Dejé que mi hijo resolviera solo un conflicto y fue lo mejor

Dejé que mi hijo resolviera solo un conflicto y fue lo mejor

El autor dejó que su hijo tomara las riendas cuando tuvo un conflicto con uno de sus mejores amigos
Cortesía del autor

  • Lo más difícil de ser padre es ver a nuestros hijos tristes y no poder hacer nada al respecto.
  • Es importante que los niños comprendan que será más fácil sin la intervención de los padres.
  • Mi hijo y yo nos enteramos cuando una amiga le dijo que ya no quería jugar con él.

Cuando comenzaron de nuevo las clases, mi hijo estaba emocionado de volver a ver a sus amigos. Parecía muy orgulloso cuando entró al patio de recreo ese primer día, con la mochila de Super Mario Brothers llena con sus elementos esenciales de primer grado.

Me alejé con los otros padres mientras él hacía cola, observándolo poco a poco conocer a sus amigos. Una vez que escuché sobre Pokémon, supe que sería genial.

Y luego ya no lo fue.

Cuando se trata de niños, las cosas pueden cambiar en un instante

Cuando regresó a casa la primera semana, no fue fácil convencerlo de que me mantuviera informado sobre las aventuras del día. A lo sumo, todo lo que obtuve fue “Eso estuvo bien” o “Eso fue divertido”. Aún así, aprecié que estuviera ansioso por comenzar su tarea para poder disfrutar de un merecido tiempo frente a la televisión, impresionado por cómo se estaba adaptando a lo que él llamaba “la gran escuela”.

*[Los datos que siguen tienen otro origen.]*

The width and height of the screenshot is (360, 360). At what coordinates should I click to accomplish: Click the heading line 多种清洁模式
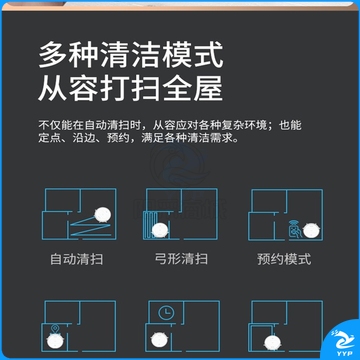[130, 55]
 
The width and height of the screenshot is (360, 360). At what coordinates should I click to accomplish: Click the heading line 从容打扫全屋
[130, 88]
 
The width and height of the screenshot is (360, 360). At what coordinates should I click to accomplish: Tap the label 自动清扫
[77, 259]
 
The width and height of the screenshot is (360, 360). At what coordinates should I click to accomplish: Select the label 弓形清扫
[181, 259]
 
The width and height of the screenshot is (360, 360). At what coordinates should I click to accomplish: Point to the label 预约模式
[284, 259]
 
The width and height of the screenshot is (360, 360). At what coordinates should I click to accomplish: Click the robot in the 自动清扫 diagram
[103, 215]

Pero una noche, mientras lo acostaba en la cama, se volvió hacia mí y me dijo: “Mamá, Carla ya no quiere jugar conmigo”.

Le pregunté qué quería decir para que diera más detalles. “Le pedí que jugara, ella dijo que no y se fue a jugar con las niñas”, sus grandes ojos azules se centraron en el pingüino de peluche que sostenía.

Me quedé impactado. Eran queridos compañeros de juegos y se conocían desde que usaban pañales. Le aseguré que no era nada lo que estaba haciendo y me acosté con él hasta que se quedó dormido.

Una vez que empezó a roncar, entré en modo mamá osa. Mi hijo tiene un temperamento muy dulce y gentil, claro que puede ser fogoso, pero se lleva bien con niños y niñas. Se siente tan cómodo haciendo collares de cuentas como jugando con coches. Mi marido dijo que era normal; los niños crecen unos a otros, y él tuvo que aprender eso.

Visité a un psicólogo infantil para obtener respuestas.

Como madre, mi primer instinto fue confrontar a esta niña y decirle: “Fuiste a nuestra casa y orinaste en mi alfombra; ¿Cómo te atreves a ignorar a mi hijo? Pero quería asegurarme de manejar estos problemas correctamente desde el principio.

Estaba a la mitad del reciente lanzamiento de la psicóloga infantil Emily Edlynn”.Crianza solidaria y autónoma” y estaba convencido de que ella tendría consejos para mí. Le envié un correo electrónico y, sintiendo mi desesperación, respondió de inmediato. Primero, me recordó que intervenir y convertirme en un “superpadre” no mejoraría la situación, sino que podía aprovechar estos momentos difíciles para ayudar a mi hijo a desarrollar valiosas habilidades de afrontamiento.

“Esta es una oportunidad para practicar habilidades con las emociones. Ayúdelo a expresar cómo se siente acerca de la situación y valide lo doloroso que es sentirse excluido, compartiendo momentos en los que se sintió excluido cuando era niño”, dijo Edlynn.

También me gustó la idea que mencionó de recordarle a nuestro hijo lo que significa ser un buen amigo. No es que no tenga momentos en los que excluye a alguien.

Ser padre a veces significa darles a nuestros hijos el espacio para procesar

Unos días después, de camino a casa desde la escuela, mencioné a Carla y hablamos de lo decepcionada que estaba cuando decidió no jugar con él. También le recordé que tenía muchos otros amigos con quienes jugar.

“Lo sé, mamá, pero todavía voy a seguir preguntándole”, respondió.

Un mes después de nuestra conversación, vine a recogerlo a su programa extraescolar y allí estaba Carla jugando con las otras niñas. Recogió sus cosas y antes de que saliéramos por la puerta, se dio la vuelta y gritó: “Adiós, Carla”. Sorprendentemente, se dio vuelta y dijo: “Adiós, Walter”. »

Sonrió todo el camino hasta el auto, y aunque pasarían algunos meses más antes de que él y Carla comenzaran a jugar juntos nuevamente, en ese momento ya sentía que había ganado.